This something I'm experimenting on with myself right now. I've had CFS for about 6 years - formerly heavily into weight training, fitness, sports science, etc. So I'm trying various combinations of all the standard CFS and (recently) sports and bodybuilding supplements, along with various different exercise and pacing protocols, and I've been mapping my activity levels (wearing a pedometer - step counter) and symptoms, along with any changes to the protocol for over a year, in Excell.
First point is that anything you do to make your symptoms temporarily worse is setting back your recovery. I don't think CFS is a disease or illness, as such, I think it is a syndrome (serious of vicious circles) which are set in place by chronic stress: exercise, viral, emotional, etc. and probably a genetic disposition.

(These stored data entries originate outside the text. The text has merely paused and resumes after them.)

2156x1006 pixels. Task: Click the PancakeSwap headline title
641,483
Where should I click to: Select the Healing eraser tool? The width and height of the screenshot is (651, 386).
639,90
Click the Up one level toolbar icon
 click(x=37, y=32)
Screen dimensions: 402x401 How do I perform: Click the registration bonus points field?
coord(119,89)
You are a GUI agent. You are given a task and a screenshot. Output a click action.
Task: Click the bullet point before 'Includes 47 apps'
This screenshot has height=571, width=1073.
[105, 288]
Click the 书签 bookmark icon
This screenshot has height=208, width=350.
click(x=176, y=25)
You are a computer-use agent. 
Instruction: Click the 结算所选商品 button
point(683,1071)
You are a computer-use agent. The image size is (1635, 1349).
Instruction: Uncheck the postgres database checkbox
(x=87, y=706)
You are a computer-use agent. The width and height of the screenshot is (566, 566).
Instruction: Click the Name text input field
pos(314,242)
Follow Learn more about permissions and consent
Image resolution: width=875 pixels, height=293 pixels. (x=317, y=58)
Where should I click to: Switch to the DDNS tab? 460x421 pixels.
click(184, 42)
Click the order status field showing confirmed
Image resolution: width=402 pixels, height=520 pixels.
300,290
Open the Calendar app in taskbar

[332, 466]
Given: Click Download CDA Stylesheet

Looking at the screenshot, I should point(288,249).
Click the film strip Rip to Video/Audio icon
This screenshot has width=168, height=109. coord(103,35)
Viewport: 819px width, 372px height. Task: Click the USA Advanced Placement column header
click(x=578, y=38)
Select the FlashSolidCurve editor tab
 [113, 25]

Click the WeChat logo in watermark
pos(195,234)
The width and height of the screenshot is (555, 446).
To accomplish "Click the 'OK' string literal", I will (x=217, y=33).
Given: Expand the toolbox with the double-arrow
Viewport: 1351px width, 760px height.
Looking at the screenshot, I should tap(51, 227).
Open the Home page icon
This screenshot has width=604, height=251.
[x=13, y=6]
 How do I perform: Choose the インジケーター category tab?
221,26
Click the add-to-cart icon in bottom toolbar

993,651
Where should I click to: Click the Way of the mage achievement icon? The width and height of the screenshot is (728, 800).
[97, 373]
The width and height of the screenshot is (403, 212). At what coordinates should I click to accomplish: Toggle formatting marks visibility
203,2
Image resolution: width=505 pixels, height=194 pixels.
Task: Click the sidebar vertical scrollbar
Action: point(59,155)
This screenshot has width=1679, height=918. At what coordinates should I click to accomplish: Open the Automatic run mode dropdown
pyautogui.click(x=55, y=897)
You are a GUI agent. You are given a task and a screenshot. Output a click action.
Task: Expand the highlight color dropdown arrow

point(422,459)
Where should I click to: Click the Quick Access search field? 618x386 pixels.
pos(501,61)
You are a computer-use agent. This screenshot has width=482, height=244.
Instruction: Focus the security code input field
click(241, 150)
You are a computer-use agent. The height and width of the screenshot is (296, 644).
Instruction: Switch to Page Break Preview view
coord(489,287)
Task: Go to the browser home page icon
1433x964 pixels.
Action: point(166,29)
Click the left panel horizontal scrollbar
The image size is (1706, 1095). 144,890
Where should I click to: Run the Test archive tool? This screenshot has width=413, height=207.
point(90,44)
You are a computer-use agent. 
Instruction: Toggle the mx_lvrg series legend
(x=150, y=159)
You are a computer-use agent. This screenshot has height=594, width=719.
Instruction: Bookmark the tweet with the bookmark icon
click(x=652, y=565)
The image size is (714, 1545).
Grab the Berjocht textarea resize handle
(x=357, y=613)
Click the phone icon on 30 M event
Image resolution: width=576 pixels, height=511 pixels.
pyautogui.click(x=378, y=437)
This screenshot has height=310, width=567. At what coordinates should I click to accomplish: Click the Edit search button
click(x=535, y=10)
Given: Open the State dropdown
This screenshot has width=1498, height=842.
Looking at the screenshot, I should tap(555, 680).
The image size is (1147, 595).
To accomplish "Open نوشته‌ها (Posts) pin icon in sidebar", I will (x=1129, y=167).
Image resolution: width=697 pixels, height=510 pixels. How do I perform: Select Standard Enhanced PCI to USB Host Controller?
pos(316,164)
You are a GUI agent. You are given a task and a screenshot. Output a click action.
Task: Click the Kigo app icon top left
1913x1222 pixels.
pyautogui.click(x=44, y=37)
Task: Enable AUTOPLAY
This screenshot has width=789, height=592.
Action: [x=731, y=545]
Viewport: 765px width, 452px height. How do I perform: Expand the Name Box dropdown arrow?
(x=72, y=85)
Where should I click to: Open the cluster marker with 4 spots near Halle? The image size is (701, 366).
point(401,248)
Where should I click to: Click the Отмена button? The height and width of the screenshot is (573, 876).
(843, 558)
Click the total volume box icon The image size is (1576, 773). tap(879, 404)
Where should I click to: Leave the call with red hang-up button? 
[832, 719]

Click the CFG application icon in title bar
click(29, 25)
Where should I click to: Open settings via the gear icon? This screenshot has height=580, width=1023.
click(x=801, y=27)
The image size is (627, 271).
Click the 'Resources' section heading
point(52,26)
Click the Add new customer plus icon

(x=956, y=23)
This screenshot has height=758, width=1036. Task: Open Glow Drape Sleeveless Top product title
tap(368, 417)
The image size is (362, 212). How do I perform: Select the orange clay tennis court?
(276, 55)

This is probably why it affects Type A personalities - we're more likely to push ourselves and overreach, and this can stunt our chances of recovery. The people who tend to do best are the ones who start sleeping 12 hours a day and taking it really easy as soon as the symptoms start.
Interesting observation I've made is that while pacing - (keeping exactly within your limits, so you absolutely minimize symptoms while being just active enough) - long-term, there's a gradual trend, albeit with ups and downs, of increased daily activity. And it's SLOW. And it probably represents mitochondrial repair.
I've been taking Acetyl-L-Carnitine (2g/day), CoQ10 (400mg going down to 100mg), D-Ribose (15g/day), Niacinamide (500mg/day), and Magnesium (400-500mg/day), for mitochondrial assistance... Really made a big difference - don't expect immediate energy; this is about long-term repair, so you'll need lots of rest...
Also take full range of vitamins and minerals, including high doses of B vitamins and 1mg/day B12. Sometimes taking magnesium through the skin works better at getting levels up than orally. You can buy magnesium oil, or bathe in epsom salts - or trying injections. Magnesium's VERY often low in CFS, and involved in hundreds of biochemical reactions.
The interesting thing is that whether I'm resting all day or on graded exercise programmes, the recovery trend is barely altered at all. That is unless the exercise I do provokes symptoms, in which case the recovery's often set back weeks/months.
I'm now experimenting now with sports supplements to aid muscle recovery and immune function: L-Glutamine (15g/day - repairs tissue, protein synthesis, improves immune function), BCAA's (10g/day - improves muscle recovery, blocks tryptophan uptake which directly lifts fatigue), Malic Acid (2g/day - very important for Kreb cycle, ATP/ADP recycling, etc.), and also adding L-Lysine (1-2g/day - precursor to Carnitine).
Very promising results so far. Activity trend's gone up significantly - although it's been less than a month, and knowing what I know about mitochondrial recovery, I'm deliberately trying to keep within normal activity levels, for risk of crashing.
I think the best form of exercise for CFS is short duration, moderate intensity, and varied, so you're hitting different muscles on different days.
I've not quite figured out my muscle recovery time yet, but for normal people it's usually 5-7 days - most people hit the same muscle groups more frequently and do really do themselves any favours.
Best way is to listen to your body, and graph symptoms.
The best exercise is possibly anything you can do in a 5 minute time-frame. The anaerobic system seems less affected than the aerobic system, so might be best to start with a slow, 5 minute walk, and build up speed, rather than time.
Should have a LOT of data by the time I've got myself back to normal. Which I'm well on the way to doing I think. Only 2 years ago I was too tired to breathe most the day!